Tuesday night's high tide and strong winds caused severe damage to Cromer lifeboat station's doors, trapping its lifesaving vessel. Luckily, the lifeboat station has another boat on standby, ready to be used from Cromer beach while work is carried out on the end of the pier station ready for when a new state-of-the-art boat arrives in October.

Tuesday night's high tide and strong winds caused severe damage to Cromer lifeboat station's doors, trapping its lifesaving vessel.

Luckily, the lifeboat station has another boat on standby, ready to be used from Cromer beach while work is carried out on the end of the pier station ready for when a new state-of-the-art boat arrives in October.

Richard Leeds, operations manager for Cromer lifeboat station, said: "Unfortunately it is one of those things we have to live with.
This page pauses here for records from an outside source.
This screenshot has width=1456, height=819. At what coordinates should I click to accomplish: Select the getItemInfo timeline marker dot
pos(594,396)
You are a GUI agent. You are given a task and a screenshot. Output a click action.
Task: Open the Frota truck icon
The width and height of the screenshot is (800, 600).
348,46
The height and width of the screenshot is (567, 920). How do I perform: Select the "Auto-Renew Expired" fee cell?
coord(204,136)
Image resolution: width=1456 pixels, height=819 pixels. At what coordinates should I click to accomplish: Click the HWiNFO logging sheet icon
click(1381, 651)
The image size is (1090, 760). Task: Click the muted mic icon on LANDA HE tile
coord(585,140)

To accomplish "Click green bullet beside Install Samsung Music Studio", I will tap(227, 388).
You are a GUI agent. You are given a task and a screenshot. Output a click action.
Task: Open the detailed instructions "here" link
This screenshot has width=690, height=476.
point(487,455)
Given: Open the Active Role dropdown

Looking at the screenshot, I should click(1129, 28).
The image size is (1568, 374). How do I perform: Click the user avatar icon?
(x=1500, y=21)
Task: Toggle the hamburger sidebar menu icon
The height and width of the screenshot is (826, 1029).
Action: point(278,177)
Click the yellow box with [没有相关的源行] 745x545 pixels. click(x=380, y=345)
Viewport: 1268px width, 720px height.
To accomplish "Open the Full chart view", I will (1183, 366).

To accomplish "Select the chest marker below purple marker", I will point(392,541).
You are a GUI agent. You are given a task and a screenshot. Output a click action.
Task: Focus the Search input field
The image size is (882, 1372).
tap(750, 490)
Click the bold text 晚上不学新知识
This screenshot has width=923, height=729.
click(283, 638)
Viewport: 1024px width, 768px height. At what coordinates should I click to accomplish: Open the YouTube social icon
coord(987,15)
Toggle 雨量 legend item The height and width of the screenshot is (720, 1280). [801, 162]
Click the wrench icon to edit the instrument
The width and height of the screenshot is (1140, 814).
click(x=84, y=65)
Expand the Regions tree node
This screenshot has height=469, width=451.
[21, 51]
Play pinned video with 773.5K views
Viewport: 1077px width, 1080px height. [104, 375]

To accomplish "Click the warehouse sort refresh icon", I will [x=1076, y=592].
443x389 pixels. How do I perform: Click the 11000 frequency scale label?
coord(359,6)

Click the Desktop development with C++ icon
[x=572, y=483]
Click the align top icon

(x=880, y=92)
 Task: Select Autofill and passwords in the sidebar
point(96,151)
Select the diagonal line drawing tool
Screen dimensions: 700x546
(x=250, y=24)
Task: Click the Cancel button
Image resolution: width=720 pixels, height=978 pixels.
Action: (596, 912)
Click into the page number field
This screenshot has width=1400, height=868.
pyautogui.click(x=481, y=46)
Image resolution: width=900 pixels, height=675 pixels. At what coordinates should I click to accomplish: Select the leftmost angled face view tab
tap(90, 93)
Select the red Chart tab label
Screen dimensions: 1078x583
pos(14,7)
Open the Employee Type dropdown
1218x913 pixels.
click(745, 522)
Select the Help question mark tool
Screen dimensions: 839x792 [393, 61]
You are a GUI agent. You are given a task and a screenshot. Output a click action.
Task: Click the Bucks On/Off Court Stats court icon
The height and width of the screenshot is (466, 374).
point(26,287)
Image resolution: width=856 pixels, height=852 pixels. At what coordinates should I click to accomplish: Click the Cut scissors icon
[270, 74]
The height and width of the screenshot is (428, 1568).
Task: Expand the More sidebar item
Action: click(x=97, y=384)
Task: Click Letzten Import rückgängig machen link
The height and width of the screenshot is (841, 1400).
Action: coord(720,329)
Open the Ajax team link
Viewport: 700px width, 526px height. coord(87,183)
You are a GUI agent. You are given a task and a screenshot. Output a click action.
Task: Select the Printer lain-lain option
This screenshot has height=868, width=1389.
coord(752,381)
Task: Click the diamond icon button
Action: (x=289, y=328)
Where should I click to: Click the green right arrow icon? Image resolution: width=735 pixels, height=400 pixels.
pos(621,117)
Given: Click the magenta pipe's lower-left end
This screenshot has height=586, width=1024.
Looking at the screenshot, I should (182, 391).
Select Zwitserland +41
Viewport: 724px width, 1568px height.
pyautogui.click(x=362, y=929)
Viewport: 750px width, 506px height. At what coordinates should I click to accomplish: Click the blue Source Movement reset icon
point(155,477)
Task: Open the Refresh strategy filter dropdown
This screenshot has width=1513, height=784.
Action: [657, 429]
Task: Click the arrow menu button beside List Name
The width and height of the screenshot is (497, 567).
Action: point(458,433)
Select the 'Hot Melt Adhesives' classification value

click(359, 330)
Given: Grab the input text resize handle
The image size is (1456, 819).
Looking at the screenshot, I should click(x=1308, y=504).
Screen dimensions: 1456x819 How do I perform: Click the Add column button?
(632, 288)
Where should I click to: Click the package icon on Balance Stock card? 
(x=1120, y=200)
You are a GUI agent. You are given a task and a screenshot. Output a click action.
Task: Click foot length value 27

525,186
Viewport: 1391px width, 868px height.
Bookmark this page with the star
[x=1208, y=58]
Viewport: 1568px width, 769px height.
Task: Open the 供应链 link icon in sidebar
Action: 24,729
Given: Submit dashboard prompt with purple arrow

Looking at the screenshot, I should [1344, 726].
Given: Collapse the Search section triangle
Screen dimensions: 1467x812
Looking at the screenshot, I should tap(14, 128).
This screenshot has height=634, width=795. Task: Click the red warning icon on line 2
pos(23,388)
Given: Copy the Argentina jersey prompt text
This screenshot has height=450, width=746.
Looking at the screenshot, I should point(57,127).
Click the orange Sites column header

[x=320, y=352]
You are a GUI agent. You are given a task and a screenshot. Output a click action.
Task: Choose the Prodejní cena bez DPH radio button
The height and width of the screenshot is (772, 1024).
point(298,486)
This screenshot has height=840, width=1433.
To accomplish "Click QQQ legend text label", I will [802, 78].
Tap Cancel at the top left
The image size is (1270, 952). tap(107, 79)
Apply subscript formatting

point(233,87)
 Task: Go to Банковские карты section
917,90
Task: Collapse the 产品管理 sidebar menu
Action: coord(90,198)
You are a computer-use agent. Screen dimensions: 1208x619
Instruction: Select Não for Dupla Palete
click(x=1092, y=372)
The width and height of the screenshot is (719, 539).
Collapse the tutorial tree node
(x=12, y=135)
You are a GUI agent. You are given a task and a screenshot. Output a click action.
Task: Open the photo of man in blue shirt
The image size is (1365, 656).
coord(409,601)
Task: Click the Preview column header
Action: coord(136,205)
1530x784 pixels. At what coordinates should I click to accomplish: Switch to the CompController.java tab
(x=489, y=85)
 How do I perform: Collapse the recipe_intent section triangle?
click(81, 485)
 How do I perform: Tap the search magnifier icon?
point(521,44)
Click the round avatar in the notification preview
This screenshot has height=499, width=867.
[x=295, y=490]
The sea was too strong and it has just pushed the doors in.

"The bottom parts are big high doors, it is the next part of it, the top section which has been badly pushed in."

The same thing happened about two years ago, he added.

The crew has been trained to use another lifeboat, now stationed at the bottom of Cromer gangway on the edge of the beach. It has been brought in as a temporary replacement for when work is carried out on the pier-end lifeboat station.

The lifeboat station needs £750,000-£1m of alteration works so a new £2.5m Tamar class lifeboat, due at Cromer in October, can fit into it. The new boat's keel and hull are deeper than the outgoing Ruby and Arthur Reed II which has seen 21 years' service at Cromer.

The Ruby will leave Cromer for Poole in about a week, where it will be used as either a relief lifeboat or sold off.